VoxEU gobbledygook
We’ve written a VoxEU column for our patent paper, which you can find here.
Overview statistics
When I started writing this article I became curious how a typical VoxEU column looks like. So I scraped the archives and looked at some statistics. Here they are (as of November 15 2017):
- After some cleaning, there are 5633 columns from January 2008 to November 2017.
- The mean number of page reads of columns is 20,600 (median: 16,600).
- The mean number of authors is 2.1 (median: 2). There are about 1800 single-authored columns.
- The teaser text at the top of the columns contained 68 words on average (median: 66).
- The main part of the column is a little harder to count, because it also contains tables, figure captions and references. When I just count all words before the first appearance of “References” in the text, I get a mean of 1383 words (median: 1327). That seems well within the recommended range of 1000-1500 words.
- The most prolific writers have written up to 50 columns and the mean number of columns per author is 2.2 (median: 1).
Every column is assigned to one topic and several tags. I aggregated the 49 topics to one of 19 categories (e.g., I counted “EU institutions” and “EU policies” as “Europe” and “Microeconomic regulation” and “Competition policy” as “Industrial organisation”). This produces the following figure:
Some observations:
- The graph reflects the focus of voxeu.org. The top categories are “International economics” (950), “Europe” (930), “Development” (590), “Financial markets” (580).
- Microeconomic theory and econometrics are only rarely covered.
- The spike of the “Europe” category around 2012 might be related to the euro area sovereign debt crisis around that time.
- The topic “Frontiers of economic research” is a bit more vague.
- “Labor” and “Economic history” columns have become more important and columns with the topic “Global crisis” have become rarer.
Measuring complexity of text in columns
One fun exercise I’ve run is inspired by this blog post by Julia Silge. She explains how to use a “Simple Measure of Gobbledygook” (SMOG) by McLaughlin (1969) to find out which texts are hard to read. This works by counting the average length of syllables per words that people write. Words with fewer syllables are seen as easier to understand. The SMOG value is meant to show how many years of education somebody needs to understand a text.
I’m running this analysis separately on the columns teaser texts and their main body. Our own teaser text has 16 polysyllable words in four sentences and we calculate the SMOG value like this:
\[\text{SMOG} = 1.043 \cdot \sqrt{\left(16 \cdot \frac{30}{4}\right)} + 3.1291 \approx 14.6\]The rest of the column has 251 polysyllables in 65 sentences, which yields a SMOG of 14.4.
The winner of the VoxEU teaser text with the lowest SMOG count is this column by Jeffrey Frankel.

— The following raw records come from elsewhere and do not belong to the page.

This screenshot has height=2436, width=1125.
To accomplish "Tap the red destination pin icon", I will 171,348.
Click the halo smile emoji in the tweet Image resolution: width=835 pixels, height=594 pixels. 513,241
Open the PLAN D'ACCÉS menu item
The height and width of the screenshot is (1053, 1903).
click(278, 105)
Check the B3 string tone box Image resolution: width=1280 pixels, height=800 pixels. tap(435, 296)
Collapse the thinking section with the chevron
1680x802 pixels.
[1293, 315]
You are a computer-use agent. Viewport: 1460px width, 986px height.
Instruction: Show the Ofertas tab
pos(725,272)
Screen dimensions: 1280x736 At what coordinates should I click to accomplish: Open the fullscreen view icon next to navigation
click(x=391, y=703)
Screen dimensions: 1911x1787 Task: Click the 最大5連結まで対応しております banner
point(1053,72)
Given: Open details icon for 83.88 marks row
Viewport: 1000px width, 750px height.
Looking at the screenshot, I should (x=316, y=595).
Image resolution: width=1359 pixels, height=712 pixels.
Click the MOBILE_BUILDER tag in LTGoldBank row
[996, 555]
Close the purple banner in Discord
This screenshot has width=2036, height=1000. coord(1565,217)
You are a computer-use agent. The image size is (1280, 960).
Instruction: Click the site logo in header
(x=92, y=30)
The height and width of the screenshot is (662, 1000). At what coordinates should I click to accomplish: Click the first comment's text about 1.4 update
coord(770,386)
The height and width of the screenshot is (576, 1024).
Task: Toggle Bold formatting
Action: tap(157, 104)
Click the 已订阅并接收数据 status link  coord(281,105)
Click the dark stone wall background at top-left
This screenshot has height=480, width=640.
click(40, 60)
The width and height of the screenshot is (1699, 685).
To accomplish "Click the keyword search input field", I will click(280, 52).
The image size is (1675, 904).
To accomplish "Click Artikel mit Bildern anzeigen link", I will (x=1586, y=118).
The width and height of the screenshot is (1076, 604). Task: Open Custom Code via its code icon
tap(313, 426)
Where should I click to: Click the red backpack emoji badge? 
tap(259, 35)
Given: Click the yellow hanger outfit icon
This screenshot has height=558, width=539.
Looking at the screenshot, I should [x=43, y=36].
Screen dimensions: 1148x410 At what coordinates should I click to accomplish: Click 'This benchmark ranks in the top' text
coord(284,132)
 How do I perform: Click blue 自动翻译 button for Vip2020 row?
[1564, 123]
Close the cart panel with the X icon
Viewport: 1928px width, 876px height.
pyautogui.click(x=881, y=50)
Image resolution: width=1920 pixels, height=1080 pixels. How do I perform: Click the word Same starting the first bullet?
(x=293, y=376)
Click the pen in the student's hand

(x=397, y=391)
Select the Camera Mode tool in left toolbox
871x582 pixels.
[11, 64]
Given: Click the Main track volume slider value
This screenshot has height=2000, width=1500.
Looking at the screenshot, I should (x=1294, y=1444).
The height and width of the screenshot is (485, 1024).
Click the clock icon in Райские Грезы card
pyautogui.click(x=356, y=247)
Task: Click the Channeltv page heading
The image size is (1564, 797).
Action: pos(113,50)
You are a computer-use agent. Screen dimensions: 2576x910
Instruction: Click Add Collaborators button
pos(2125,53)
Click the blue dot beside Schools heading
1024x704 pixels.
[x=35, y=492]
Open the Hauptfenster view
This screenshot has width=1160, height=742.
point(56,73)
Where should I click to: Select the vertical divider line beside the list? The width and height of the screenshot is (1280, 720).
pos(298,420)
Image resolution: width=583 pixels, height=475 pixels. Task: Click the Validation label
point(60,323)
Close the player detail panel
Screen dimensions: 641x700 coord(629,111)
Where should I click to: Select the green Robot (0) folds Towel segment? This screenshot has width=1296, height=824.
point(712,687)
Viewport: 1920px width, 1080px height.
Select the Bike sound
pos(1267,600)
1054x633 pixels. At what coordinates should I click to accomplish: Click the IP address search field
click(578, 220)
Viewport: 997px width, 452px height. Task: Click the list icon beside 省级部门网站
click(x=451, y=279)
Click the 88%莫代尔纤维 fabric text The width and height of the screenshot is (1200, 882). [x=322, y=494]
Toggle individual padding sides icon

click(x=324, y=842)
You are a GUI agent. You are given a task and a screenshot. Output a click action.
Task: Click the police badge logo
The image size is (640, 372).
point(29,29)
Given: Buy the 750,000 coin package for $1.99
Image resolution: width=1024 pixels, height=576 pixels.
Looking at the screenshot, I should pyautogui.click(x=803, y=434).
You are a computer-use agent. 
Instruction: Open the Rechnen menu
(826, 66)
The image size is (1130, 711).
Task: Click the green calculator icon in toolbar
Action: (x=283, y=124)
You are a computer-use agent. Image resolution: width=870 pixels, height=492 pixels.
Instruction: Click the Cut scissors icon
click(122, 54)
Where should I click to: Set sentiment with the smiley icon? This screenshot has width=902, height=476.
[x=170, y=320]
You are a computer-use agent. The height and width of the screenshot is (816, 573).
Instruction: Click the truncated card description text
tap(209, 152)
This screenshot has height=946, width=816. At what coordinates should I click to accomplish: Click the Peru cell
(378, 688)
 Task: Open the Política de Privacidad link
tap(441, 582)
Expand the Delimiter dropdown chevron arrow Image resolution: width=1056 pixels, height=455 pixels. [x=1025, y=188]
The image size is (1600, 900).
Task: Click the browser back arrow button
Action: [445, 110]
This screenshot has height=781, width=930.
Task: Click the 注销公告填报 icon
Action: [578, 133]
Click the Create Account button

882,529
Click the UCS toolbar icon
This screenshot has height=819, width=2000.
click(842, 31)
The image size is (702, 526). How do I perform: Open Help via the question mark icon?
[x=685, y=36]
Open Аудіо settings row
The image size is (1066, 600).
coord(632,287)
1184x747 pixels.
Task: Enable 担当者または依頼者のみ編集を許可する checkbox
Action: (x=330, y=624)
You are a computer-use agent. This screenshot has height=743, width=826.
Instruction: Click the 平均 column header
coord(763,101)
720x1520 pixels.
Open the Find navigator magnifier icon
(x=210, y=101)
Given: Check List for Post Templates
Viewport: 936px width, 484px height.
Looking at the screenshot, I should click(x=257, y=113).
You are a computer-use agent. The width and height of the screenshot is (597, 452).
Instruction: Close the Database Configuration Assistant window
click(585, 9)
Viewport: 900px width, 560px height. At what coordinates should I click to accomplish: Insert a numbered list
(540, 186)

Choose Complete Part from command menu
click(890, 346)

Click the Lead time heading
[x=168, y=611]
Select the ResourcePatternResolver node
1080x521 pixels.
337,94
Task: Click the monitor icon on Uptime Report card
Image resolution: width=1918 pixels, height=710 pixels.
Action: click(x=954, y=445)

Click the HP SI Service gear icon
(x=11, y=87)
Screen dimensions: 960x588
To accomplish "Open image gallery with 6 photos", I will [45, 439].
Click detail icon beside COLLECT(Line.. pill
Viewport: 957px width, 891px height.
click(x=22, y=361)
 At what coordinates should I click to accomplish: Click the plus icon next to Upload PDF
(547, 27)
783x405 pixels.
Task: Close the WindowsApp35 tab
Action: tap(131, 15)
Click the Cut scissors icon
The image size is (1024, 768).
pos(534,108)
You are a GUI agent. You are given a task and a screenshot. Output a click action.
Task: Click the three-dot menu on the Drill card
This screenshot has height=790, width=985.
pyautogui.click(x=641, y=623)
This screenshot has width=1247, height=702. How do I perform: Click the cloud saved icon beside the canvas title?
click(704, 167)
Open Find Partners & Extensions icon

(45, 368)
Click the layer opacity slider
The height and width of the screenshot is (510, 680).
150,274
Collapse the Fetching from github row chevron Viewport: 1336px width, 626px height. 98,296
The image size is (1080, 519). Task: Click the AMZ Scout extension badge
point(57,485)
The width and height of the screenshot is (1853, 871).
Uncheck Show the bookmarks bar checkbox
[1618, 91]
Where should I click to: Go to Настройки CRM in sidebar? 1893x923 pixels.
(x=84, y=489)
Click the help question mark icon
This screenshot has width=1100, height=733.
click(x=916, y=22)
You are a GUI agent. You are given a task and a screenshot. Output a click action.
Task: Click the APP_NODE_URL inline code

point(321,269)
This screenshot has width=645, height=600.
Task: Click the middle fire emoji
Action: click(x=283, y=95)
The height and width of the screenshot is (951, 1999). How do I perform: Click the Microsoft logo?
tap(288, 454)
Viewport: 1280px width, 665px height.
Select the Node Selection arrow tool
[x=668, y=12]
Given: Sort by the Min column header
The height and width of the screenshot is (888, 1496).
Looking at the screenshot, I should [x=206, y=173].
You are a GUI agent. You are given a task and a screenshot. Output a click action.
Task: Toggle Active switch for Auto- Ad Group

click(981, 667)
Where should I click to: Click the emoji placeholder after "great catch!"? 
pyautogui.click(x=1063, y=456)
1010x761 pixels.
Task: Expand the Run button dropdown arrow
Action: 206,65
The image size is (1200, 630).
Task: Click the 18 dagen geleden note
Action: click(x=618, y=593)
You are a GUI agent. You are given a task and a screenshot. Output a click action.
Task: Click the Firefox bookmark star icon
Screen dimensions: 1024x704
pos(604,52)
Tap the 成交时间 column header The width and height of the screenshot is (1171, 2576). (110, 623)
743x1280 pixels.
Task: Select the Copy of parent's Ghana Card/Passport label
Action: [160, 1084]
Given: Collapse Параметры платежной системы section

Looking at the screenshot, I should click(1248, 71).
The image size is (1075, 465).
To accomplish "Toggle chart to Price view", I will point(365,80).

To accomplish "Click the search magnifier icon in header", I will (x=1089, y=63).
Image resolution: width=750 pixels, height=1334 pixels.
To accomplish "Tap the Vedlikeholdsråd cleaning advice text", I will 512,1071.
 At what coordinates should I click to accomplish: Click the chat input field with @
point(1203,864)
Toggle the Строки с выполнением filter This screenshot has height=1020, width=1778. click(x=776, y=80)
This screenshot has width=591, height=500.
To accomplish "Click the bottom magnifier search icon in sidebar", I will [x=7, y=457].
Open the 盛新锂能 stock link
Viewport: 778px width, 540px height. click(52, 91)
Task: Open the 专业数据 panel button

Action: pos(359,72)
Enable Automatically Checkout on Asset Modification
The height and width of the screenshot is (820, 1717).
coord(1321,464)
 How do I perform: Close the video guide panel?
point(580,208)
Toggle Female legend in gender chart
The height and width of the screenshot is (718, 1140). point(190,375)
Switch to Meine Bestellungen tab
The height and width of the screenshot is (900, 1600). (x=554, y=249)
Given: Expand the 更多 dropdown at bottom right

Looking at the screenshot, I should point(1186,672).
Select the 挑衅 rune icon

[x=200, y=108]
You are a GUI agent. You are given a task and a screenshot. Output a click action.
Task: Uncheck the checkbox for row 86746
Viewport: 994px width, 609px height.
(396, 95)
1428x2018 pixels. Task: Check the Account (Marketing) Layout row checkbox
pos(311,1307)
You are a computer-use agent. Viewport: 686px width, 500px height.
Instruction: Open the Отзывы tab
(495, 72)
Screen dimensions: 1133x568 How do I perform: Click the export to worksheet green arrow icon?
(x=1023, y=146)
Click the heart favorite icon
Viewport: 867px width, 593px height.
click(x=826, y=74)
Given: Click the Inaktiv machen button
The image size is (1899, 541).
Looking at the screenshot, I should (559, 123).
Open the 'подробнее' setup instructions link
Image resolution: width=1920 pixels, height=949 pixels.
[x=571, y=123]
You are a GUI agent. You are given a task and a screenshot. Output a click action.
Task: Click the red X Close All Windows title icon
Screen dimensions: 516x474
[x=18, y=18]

It has a SMOG of 6.4, so taking the measure literally we would expect a kid fresh out of primary school to be able to understand it.
The column with the lowest SMOG value in its main column text is this column by James Andreoni and Laura Gee. It has 147 polysyllables spread out over 79 sentences, which yields a SMOG of 10.9.
I won’t name any offenders, but the highest SMOG score is 26.8. Understanding that text would require the substantial amount of education such as: 12 (school) + 3 (undergrad) + 1 (master) + 5 (PhD) + 6 (assistant professor) to understand.
The overall average SMOG value is 14.8 on teasers and 16.0 on main columns texts. So it seems that economists write on a level that college graduates can understand. SMOG doesn’t vary much by field, but it takes the highest value (on full columns) in “Industrial organisation” (16.9), “Monetary economics” (16.4) and lowest in “Economic History” (15.8) and “Global Crisis” (15.7).
The SMOG on the two column parts has a correlation of 0.27.
The OLS line is flatter than the 45 degree line which is probably a sign of the more accessible language in the teasers.
Interestingly, when we compare articles’ SMOG values with the number of times the page was read, we get the following negative relationship:
This also holds in a regression of log(page reads) on the SMOG values of both main text and teaser text, the number of authors, number of authors squared and dummies for the day of the week, quarter, year and – most importantly – the literature category (e.g. “Taxation”, “Financial markets” or “Innovation”). It’s not driven by outliers either and there is also a significantly negative relationship if I measure SMOG on the teasers only.
Writing columns that take an additional year of schooling to understand (SMOG + 1) is associated with 3 percent fewer page reads. Maybe that’s a reason to use fewer big words in our papers!
One explanation might be that more complex papers require the use of more big words. And that users on voxeu.org prefer clicking on articles that don’t sound too complicated. But better written papers might also just be inherently better in other dimensions. And because they’re more important, people read them more often.
References
McLaughlin, G. H. (1969). “SMOG Grading - a New Readability Formula”. Journal of Reading. 12(8): 639—646.